There are two ways to judge the usefulness of these models. First, does the data-driven approach improve outcomes relative to the business-as-usual approach? Chapter 4 compared the geospatial risk model to traditional hot spot mapping. Here, the business-as-usual approach may have just allowed churn; perhaps an employee had a method for choosing which customers receive a coupon; or maybe they pulled names from a hat. Consider that a confusion matrix is possible for each of these approaches.

The second way to judge utility is through the lens of 'fairness', which is the subject of the next chapter. Just because the model may improve cost/benefit, doesn't necessarily make for a more useful decision-making approach if it further disenfranchises one group or another. There are many ways to judge fairness, and our approach, not surprisingly, will be to analyze across-group generalizability.

Ultimately, an algorithm's usefulness should not be evaluated by an engineer alone, but by a team of engineers and domain experts who can evaluate models within the appropriate context.

6.8 Assignment - Target a subsidy

Emil City is considering a more proactive approach for targeting home owners who qualify for a home repair tax credit program. This tax credit program has been around for close to twenty years, and while the Department of Housing and Community Development (HCD) tries to proactively reach out to eligible homeowners ever year, the uptake of the credit is woefully inadequate. Typically only 11% of eligible homeowners they reach out to take the credit.

The consensus at HCD is that the low conversion rate is due to the fact that the agency reaches out to eligible homeowners at random. Unfortunately, we don't know the cost/benefit of previous campaigns, but we should assume it wasn't good. To move toward a more targeted campaign, HCD has recently hired you, their very first data scientist, to convert all the client-level data collected from previous campaigns into a decision-making analytic that can better target their limited outreach resources.

You have been given a random sample of records. Your goal is to train the best classifier you can and use the results to inform a cost/benefit analysis.
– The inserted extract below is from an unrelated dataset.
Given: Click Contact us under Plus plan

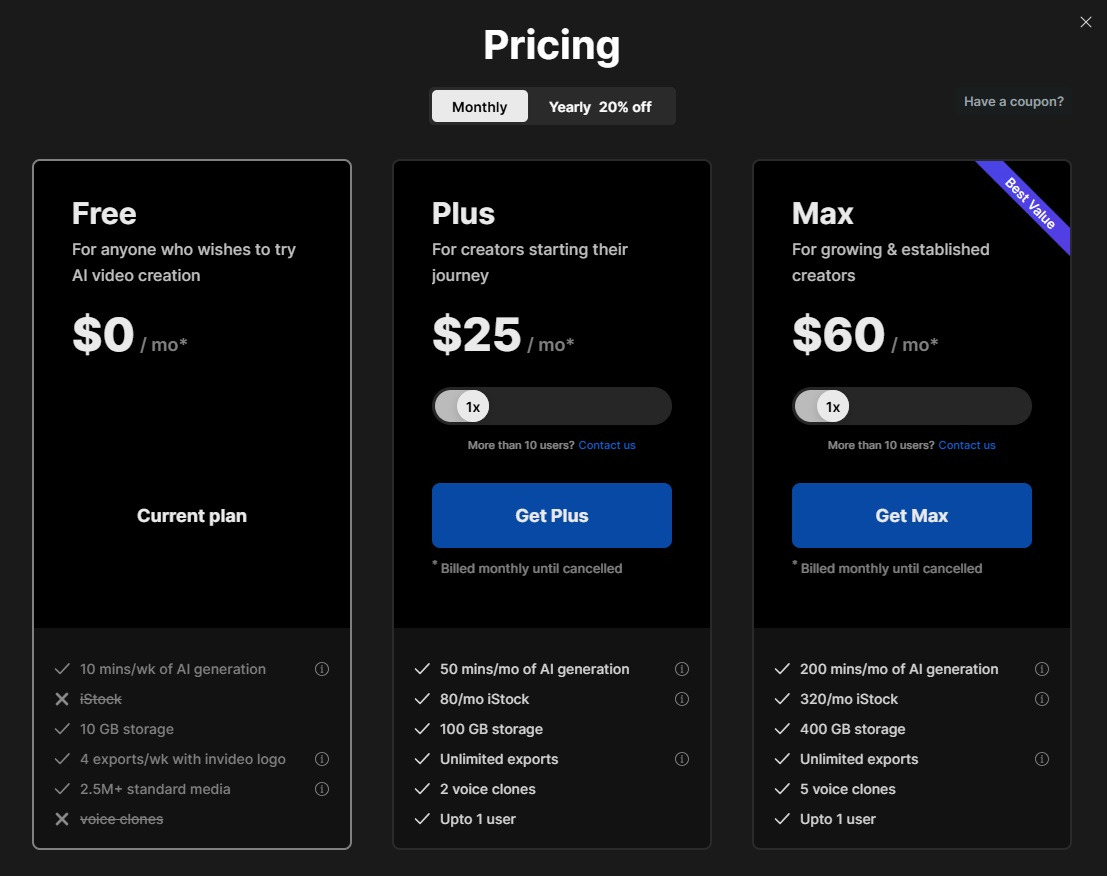Looking at the screenshot, I should click(607, 445).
The data for this exercise has been adopted from Moro & Rita (2014)48. Some variables have been changed to suit the current use case. The dependent variable is y, which is Yes to indicate the a homeowner took the credit and No to indicate they did not. There are many features related to this outcome described in the table below.
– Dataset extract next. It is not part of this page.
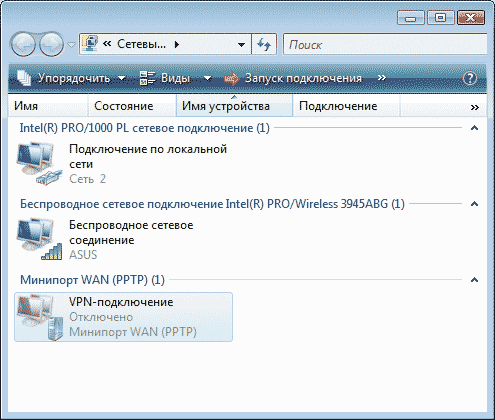Collapse the Минипорт WAN (PPTP) group
This screenshot has height=420, width=495.
pos(474,280)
Variable Description Class Notes
age Age of homeowner Numeric
job Occupation indicator Category
marital Marital Status Category
education Educational attainment Category
taxLien Is there a lien against the owner's property? Category
mortgage Is the owner carrying a mortgage Category
taxbill_in_phl Is the owner's full time residence not in Philadelphia Category
contact How have we previously contacted individual? Category
month Month we last contacted individual Category
day_of_week Day of the week we last contacted individual Category
campaign # of contacts for this ind for this campaign Category
pdays # days after ind. last contacted from a previous program Category 999 = client not previously contacted
previous # of contacts before this campaign for this ind. Numeric
poutcome Outcome of the previous marketing campaign Categorical
unemploy_rate Unemployment rate at time of campaign Numeric
cons.price.idx Consumer Price Idex at campaign time Numeric
cons.conf.idx Consumer confidence index at time of campaign Numeric
inflation_rate US Inflation Rate Numeric daily indicator
spent_on_repairs Amoung annually spent on home repairs Numeric
y Indicates the individual took the credit Category Yes/No (but you may wish to recode to numeric)
Table 6.5

After studying the credit program and related materials, you construct some stylized facts to help guide your cost/benefit analysis. If we predict that a household will take the credit, then HCD is willing to allocate $2,850 per homeowner which includes staff and resources to facilitate mailers, phone calls, and information/counseling sessions at the HCD offices. Given the new targeting algorithm, we should now assume 25% of contacted eligible homeowners take the credit. The remainder receive the marketing allocation but do not take the credit.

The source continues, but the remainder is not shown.